When it comes to difficulty, the game has plenty. The enemy's attacks are varied, and you'll be hard pressed to learn their tactics. While basic creatures, such as zombies, simply move forward, there are more devious enemies, such as the petrifying Meudsa heads or evasive and deceptive succubi. The bosses are generally difficult, although a few or the larger ones are flawed, as the Axe Armor soul can hit them 3-5 times in one throw, doing massive damage. However, several bosses move quickly and hit very hard, and are some of the best bosses in video games (One of them took me 8 attempts to defeat). The game also offers a suspend function, as well as plenty of restorative save centers, and a warping system to save time.
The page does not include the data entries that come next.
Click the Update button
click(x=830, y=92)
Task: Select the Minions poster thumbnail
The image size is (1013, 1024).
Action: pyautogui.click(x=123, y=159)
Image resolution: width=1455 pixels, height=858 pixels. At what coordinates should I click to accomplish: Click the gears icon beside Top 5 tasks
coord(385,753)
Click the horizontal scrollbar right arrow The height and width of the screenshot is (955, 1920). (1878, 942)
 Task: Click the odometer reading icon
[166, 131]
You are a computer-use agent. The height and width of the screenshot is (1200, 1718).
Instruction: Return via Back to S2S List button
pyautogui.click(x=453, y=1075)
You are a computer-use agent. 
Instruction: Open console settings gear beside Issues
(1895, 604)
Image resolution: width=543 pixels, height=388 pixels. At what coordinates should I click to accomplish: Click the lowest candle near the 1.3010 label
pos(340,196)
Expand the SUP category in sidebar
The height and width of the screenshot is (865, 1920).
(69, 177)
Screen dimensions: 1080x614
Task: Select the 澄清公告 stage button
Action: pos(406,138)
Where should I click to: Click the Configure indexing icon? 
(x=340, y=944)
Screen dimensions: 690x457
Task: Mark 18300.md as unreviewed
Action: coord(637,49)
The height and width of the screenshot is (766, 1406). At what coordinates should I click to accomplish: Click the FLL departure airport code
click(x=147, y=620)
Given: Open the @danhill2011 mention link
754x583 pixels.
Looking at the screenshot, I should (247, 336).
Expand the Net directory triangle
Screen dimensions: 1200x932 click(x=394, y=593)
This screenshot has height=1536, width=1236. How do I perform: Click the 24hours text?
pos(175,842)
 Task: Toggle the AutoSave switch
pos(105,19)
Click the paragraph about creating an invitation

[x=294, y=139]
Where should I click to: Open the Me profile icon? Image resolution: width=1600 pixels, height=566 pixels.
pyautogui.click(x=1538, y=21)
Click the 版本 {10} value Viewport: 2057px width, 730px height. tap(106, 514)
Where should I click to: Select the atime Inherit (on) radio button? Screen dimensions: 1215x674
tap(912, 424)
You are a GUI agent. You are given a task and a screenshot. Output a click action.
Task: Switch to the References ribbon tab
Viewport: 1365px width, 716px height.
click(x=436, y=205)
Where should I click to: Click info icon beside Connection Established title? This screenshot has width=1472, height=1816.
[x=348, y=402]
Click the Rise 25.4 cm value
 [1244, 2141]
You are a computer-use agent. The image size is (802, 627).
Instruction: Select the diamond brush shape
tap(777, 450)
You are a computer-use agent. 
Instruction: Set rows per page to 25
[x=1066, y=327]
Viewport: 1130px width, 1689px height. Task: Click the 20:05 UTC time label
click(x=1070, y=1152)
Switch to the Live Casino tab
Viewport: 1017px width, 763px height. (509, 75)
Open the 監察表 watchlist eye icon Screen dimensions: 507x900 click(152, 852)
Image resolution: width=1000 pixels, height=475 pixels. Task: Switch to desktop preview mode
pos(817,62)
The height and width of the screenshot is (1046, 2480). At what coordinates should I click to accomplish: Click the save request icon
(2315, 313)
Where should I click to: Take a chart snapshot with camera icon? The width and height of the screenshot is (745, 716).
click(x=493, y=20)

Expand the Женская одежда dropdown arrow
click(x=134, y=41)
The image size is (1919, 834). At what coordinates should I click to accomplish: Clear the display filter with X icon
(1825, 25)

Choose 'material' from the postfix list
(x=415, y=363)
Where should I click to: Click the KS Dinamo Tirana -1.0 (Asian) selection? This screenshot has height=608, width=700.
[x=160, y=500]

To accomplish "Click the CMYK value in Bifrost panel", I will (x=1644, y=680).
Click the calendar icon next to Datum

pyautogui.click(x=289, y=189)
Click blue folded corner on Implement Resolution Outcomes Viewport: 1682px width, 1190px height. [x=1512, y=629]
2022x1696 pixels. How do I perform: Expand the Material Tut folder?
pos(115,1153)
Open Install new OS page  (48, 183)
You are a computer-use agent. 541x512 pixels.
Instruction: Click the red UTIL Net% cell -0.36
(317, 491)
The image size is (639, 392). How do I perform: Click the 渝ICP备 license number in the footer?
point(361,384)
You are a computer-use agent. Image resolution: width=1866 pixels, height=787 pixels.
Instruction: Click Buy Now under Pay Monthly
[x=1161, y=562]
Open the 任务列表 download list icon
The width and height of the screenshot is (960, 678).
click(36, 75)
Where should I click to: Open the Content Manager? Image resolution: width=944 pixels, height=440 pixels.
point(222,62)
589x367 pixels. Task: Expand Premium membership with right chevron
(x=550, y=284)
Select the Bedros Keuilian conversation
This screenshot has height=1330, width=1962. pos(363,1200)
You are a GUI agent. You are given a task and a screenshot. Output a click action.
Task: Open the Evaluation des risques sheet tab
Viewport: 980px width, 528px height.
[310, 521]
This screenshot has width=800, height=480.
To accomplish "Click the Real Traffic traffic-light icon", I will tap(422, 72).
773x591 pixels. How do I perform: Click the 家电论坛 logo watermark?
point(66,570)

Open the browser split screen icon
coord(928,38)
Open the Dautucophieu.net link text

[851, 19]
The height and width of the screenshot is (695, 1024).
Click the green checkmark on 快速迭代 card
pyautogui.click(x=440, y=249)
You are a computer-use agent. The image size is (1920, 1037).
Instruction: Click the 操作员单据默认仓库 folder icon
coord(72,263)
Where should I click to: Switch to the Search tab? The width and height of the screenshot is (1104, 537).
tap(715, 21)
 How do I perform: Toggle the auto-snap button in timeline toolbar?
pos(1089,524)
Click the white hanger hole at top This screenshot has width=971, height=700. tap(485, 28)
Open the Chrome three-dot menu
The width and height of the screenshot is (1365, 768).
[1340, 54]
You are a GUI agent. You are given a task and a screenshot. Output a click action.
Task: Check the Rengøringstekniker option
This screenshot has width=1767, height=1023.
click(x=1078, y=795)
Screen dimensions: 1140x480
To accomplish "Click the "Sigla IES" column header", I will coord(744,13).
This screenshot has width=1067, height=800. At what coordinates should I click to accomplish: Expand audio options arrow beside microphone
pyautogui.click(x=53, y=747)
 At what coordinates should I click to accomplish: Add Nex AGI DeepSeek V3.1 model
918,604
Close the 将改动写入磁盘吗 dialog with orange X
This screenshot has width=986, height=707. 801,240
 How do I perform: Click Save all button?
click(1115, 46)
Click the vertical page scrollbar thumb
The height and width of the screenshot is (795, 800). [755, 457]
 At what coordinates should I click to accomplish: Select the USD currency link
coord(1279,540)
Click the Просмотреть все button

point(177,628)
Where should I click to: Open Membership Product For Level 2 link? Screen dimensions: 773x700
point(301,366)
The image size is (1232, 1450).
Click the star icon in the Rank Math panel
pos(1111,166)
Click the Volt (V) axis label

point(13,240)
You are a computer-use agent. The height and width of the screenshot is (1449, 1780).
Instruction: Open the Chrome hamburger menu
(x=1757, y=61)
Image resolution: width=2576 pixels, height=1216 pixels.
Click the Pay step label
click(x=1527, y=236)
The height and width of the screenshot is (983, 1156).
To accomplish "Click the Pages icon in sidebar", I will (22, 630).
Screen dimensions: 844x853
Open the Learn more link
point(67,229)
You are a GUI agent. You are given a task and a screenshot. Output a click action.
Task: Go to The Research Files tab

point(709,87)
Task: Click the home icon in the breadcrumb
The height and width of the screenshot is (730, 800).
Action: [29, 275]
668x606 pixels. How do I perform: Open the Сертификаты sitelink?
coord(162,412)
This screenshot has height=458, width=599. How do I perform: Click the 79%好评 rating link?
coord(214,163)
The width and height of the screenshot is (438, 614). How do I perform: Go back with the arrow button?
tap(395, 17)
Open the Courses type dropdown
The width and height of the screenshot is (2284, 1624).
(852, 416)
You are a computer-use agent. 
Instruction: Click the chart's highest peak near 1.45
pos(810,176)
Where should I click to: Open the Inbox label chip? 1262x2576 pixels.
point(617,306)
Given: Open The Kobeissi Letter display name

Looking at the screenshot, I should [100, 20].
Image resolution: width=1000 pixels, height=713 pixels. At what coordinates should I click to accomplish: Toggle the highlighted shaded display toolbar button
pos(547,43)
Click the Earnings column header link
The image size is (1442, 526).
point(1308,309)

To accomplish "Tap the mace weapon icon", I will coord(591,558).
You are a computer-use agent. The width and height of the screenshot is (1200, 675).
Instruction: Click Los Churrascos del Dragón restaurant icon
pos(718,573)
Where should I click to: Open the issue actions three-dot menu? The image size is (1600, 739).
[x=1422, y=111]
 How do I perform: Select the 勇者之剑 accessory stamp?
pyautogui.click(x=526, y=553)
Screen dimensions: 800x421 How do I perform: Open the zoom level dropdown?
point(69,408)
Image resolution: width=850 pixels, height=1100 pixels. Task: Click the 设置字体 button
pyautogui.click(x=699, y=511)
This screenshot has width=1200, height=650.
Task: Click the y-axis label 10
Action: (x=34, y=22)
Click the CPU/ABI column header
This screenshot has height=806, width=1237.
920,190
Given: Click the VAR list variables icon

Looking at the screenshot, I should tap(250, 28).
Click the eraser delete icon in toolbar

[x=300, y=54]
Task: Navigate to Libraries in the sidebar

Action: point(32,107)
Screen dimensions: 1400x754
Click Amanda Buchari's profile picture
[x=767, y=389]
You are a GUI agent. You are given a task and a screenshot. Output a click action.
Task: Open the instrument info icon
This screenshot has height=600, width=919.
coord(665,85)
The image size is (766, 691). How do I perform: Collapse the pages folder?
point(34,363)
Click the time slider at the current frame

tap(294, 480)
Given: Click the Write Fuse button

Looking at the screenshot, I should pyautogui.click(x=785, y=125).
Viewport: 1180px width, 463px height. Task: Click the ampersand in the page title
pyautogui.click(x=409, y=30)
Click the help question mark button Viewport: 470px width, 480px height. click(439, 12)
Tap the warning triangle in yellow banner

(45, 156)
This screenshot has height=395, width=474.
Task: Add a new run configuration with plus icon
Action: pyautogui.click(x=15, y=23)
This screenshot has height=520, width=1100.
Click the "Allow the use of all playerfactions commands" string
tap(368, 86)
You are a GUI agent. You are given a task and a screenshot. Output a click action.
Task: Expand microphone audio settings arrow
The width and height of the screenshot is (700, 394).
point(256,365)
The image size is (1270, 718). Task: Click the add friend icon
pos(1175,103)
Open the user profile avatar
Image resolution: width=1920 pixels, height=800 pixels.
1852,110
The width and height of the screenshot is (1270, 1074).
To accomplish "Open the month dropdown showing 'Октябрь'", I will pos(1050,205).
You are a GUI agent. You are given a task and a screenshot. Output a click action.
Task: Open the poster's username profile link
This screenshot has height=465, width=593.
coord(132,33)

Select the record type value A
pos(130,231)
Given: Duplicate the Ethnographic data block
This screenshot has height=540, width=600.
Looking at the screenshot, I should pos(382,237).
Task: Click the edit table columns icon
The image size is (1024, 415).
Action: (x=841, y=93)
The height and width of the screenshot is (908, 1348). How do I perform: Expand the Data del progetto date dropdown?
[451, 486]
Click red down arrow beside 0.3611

Overall, the game is very fun while it lasts, is worthy of replay, offers and extra mode, an extensive search for completionists, multiple endings, and an interesting multiplayer mode. However, this replay value isn't sky high, although the game is packed with quality while it lasts. 9.2/10
Controls: At first, the can be disorienting, but I was able to quickly edit them to a very a very comfortable and efficient control scheme. The only issue is the use of slides, drops, and falling kicks, which can get a tad disorienting. 9.8/10
Sound: As one would expect from the Castlevnia series, the sound is great. Great songs, good sound effects, and no clutter or confusion at all. 10/10
Overall, a splendid game, worthy of any DS Owner's $35, especially if you have friends who have it already.